With the status quo, the Stronach Trust indirectly owns all the 726,829 outstanding class B shares. Each of the super-voting shares has 300 votes, giving the family-controlled trust about 66% of the voting rights at Canada’s largest auto parts company, which was founded by Frank Stronach.

An independent panel of three commissioners will rule this week on whether the premium being paid to Stronach -- approximately 1,800% of the value of the common shares -- should prevent the deal from going ahead.

The regulator’s enforcement staff has called the proposal “contrary to the public interest and harmful to the integrity of the Ontario capital markets.” In addition, OSC staff and some shareholders who are against the plan have complained that no opinion on the fairness of the deal has been issued, Magna’s board hasn’t recommended which way shareholders should vote and there simply isn’t enough information for the average retail investor to make an informed decision.

But Magna said 54% of its shareholders had already approved the transaction as of Wednesday morning.

Magna’s chief financial officer, Vince Galifi, said Wednesday the payout to Stronach was conceived as a 50-50 split between the chairman and the company’s common shareholders.

The company’s senior management estimated Magna would gain $1.5 billion in enterprise value by eliminating the special voting shares, Galifi said. Enterprise value is a measure of a company’s value, often used as an alternative to traditional stock market capitalization. The measure is calculated as market cap plus debt, minority interest and preferred shares minus total cash and cash equivalents.

“Our objective was to keep Mr. Stronach interested in the process and move it to the next level. To do that we had to come up with something that would work so Mr. Stronach wouldn’t turn us away, but would also unlock value for our class A shareholders,” Galifi said.

Magna’s share price rose more than 14% between May 6, when the deal was made public, and the OSC’s announcement that it would intervene last week. However, OSC lawyer Sasha Angus questioned how much of that rise can be attributed to the proposal and how much should be attributed to the fact that Magna announced very positive quarterly results -- 132% above analysts’ estimates -- and reinstated its dividend at the same time.

Angus also pointed out that Magna’s share price would have to rise beyond a certain point to offset the dilution that will result from issuing nine million shares to Stronach. If this doesn’t happen, Magna’s common shareholders won’t get anything out of the deal.

Meanwhile, the payment to Stronach doesn’t depend on a higher share price.
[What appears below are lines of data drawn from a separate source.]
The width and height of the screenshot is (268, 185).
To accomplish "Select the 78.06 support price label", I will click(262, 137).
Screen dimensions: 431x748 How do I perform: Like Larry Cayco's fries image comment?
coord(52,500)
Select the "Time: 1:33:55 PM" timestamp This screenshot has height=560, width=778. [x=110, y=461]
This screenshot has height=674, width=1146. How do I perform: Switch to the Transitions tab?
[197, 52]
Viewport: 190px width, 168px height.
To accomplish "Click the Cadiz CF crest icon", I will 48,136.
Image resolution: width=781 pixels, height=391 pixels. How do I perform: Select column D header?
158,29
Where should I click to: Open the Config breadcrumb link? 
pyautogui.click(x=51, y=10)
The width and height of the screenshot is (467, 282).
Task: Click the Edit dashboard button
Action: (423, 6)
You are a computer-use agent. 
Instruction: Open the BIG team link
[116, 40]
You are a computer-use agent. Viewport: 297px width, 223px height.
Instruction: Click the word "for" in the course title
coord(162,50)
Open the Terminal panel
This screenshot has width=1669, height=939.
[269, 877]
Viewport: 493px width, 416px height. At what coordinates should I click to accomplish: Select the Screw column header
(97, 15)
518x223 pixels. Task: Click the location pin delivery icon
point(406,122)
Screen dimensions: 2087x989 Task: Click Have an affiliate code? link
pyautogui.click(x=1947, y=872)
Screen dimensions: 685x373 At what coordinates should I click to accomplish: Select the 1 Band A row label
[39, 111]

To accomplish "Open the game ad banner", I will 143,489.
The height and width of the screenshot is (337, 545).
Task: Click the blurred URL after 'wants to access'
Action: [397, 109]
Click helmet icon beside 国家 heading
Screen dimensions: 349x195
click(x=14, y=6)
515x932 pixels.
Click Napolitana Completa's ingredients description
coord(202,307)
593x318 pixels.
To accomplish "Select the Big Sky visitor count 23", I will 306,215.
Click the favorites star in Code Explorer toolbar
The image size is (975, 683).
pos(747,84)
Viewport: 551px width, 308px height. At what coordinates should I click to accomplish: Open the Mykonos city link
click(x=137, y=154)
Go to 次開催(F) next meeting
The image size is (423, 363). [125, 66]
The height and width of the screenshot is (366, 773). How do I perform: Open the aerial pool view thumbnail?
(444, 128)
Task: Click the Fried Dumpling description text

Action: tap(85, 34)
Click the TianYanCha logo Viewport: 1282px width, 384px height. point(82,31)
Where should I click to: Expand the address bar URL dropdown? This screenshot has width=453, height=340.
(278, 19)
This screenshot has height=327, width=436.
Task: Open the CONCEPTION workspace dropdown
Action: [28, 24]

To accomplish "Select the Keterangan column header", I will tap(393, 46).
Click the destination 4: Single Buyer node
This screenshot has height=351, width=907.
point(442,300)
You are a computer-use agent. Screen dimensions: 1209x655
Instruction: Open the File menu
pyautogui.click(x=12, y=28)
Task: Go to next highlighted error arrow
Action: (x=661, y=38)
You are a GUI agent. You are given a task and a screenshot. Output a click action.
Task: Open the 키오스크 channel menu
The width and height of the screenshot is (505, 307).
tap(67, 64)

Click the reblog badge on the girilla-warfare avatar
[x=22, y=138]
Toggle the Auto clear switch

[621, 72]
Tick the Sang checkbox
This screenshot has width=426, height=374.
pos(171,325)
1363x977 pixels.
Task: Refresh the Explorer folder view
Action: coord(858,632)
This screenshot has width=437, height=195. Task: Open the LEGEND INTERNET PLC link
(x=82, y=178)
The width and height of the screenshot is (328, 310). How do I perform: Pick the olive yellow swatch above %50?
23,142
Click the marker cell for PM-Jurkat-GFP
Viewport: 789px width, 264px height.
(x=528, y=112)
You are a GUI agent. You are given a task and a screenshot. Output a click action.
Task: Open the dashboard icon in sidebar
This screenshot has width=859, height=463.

In fact, any increase in the stock is an added bonus to Stronach, Angus said.

James Douglas, a lawyer for a group of shareholders who are opposed to the transaction, facetiously referred to this as “the Frank factor.”

Allowing the deal to go forward “really says to Mr. Stronach and others similarly situated that the bigger the Frank factor you can create, the bigger the payday at the end of the road,” Douglas said.

If the proposal is approved, it will also create a new joint venture with the Stronach group, to be 73% owned by Magna and run by Frank Stronach, that would develop electric vehicles and their components. If this joint venture is converted into a corporation, it would have a dual-class share structure similar to Magna’s, giving Stronach 20 votes for every one vote held by a common shareholder.

The OSC will hear from several shareholders both for and against the proposal at this week’s hearing before it issues its decision.

Shares in Magna (TSX:MG.A) added $1.72 or nearly 2.5% to $72.44 in Wednesday trading on the Toronto Stock Exchange.